Collected data entries:
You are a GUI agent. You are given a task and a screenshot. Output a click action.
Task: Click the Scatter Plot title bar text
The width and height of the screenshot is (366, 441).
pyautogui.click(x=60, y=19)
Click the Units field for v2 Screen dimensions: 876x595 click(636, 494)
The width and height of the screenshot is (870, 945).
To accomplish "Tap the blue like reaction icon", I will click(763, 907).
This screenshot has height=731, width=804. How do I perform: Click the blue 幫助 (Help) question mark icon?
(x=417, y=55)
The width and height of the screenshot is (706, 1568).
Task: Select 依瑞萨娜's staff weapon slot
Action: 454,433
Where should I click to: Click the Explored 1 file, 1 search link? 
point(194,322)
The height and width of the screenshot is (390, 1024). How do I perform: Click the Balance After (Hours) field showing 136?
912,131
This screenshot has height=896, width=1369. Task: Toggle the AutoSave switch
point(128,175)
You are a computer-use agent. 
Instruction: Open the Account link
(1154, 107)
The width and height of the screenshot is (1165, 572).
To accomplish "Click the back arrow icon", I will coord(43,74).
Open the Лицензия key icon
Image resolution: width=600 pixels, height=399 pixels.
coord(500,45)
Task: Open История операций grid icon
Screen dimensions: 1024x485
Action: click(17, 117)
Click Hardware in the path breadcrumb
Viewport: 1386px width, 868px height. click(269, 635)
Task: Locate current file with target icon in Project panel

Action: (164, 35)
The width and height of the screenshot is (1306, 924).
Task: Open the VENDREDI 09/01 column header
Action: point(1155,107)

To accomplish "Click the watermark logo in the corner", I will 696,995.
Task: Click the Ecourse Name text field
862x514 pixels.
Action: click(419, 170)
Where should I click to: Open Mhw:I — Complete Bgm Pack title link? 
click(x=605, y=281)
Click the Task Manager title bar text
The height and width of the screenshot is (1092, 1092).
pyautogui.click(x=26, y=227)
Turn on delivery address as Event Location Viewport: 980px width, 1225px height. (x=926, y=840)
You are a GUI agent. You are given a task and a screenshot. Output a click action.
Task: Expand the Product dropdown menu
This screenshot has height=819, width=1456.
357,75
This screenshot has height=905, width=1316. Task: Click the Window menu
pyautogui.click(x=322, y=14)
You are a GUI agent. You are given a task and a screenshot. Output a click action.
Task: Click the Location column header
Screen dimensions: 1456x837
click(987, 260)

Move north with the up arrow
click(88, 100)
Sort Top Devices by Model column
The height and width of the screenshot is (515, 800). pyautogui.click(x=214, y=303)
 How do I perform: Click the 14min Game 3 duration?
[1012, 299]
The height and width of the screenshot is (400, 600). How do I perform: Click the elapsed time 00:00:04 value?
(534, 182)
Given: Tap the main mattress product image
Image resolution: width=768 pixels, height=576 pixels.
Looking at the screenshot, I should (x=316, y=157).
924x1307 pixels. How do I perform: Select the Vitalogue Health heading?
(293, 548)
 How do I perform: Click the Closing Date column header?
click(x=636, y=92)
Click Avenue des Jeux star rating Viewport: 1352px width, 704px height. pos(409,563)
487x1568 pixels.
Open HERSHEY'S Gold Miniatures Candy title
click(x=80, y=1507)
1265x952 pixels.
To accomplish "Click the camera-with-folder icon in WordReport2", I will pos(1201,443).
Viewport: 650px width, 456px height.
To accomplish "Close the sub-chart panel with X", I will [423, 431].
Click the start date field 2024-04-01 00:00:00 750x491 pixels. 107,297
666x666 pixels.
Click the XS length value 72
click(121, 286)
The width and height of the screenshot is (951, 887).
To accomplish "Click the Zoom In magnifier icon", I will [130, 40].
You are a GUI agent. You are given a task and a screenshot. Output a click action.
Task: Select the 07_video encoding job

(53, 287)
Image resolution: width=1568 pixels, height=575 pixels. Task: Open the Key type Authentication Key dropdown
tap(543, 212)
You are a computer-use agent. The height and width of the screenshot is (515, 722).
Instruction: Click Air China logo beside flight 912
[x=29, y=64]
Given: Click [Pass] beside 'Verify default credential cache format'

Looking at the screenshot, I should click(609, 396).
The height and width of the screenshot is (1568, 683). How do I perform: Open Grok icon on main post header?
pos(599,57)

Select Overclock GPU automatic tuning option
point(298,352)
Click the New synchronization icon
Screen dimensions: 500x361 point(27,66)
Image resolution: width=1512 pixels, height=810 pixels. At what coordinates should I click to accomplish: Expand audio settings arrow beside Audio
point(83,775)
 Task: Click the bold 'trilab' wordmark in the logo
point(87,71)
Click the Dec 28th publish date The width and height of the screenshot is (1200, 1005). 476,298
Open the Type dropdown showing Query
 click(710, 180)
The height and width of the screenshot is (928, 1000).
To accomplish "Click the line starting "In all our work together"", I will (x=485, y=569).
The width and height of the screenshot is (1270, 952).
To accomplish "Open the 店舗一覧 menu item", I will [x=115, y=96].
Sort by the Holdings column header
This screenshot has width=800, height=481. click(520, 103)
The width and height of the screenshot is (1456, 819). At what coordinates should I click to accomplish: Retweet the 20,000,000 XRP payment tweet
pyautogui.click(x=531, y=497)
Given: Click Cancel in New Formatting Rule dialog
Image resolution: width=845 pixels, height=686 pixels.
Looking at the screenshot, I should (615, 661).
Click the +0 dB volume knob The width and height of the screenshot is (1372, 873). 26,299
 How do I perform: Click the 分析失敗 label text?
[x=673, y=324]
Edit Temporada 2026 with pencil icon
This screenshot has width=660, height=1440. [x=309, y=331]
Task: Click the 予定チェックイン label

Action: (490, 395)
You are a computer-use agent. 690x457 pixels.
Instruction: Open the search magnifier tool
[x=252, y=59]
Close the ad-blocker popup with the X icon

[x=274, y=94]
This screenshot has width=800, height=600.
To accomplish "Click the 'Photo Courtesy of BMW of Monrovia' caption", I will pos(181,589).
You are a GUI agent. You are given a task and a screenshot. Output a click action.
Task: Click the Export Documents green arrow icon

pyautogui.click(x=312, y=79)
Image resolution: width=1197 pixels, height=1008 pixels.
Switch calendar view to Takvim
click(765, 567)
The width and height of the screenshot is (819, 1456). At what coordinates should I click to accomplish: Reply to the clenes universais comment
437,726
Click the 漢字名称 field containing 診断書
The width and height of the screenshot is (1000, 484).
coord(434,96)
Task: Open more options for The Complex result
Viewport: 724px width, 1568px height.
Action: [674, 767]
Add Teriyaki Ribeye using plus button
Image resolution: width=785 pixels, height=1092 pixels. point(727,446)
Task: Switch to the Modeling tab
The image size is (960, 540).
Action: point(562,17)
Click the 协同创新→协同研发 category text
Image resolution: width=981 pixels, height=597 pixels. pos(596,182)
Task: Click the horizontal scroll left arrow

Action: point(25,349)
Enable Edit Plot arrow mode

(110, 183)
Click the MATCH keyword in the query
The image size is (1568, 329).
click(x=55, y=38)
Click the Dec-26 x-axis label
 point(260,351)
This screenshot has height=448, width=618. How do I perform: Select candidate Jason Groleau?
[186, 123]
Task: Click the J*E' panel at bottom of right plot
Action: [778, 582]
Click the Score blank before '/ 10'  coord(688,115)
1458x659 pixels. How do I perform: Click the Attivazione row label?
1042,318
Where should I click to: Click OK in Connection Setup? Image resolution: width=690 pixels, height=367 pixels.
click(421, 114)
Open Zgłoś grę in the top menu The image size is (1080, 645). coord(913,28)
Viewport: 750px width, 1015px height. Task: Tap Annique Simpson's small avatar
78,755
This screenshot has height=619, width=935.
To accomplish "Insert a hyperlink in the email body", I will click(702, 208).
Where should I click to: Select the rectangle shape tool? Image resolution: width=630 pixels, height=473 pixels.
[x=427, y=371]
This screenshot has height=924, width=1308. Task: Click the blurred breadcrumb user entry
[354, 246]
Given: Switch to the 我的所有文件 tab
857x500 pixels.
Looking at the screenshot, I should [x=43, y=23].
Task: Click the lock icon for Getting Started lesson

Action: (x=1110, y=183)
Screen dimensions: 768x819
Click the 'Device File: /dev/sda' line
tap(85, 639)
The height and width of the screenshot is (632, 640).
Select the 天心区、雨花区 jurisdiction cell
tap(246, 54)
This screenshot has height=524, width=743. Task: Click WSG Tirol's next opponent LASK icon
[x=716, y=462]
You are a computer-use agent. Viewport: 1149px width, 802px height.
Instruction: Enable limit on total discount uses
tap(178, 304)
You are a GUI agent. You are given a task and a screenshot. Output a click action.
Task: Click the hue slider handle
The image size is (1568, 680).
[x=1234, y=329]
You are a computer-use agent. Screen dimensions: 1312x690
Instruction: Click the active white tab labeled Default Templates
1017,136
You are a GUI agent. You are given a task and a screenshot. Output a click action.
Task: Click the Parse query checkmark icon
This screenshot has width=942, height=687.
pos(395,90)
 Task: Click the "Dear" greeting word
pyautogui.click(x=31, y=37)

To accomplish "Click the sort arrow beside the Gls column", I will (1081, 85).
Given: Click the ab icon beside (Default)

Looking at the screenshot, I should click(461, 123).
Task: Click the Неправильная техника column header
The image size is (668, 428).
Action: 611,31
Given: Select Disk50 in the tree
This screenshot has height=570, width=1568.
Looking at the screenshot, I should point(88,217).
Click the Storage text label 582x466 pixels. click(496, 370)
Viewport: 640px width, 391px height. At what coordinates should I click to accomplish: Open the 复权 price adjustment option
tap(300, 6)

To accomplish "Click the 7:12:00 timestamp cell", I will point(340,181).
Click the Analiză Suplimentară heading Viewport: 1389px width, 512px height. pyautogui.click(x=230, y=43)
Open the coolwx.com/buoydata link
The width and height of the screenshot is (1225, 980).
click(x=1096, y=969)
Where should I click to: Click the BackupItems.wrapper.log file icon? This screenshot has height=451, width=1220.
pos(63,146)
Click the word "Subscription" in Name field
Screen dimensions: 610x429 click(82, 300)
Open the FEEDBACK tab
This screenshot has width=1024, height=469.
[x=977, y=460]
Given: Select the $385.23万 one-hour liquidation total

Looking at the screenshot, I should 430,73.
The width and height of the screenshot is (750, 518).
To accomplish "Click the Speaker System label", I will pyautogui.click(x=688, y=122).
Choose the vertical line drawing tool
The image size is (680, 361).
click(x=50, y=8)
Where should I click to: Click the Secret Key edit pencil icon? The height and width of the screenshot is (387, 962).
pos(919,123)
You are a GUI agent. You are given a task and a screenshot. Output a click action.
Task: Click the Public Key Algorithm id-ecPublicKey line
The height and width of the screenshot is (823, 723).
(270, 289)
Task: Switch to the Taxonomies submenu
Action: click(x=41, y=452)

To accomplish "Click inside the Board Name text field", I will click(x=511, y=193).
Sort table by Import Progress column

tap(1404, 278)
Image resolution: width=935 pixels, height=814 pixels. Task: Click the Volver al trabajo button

- **DIRECTIONS FOR THIS TASK**: Return only the number of lines in the data that hold the string "computer".

- **RESULT BELOW**: 5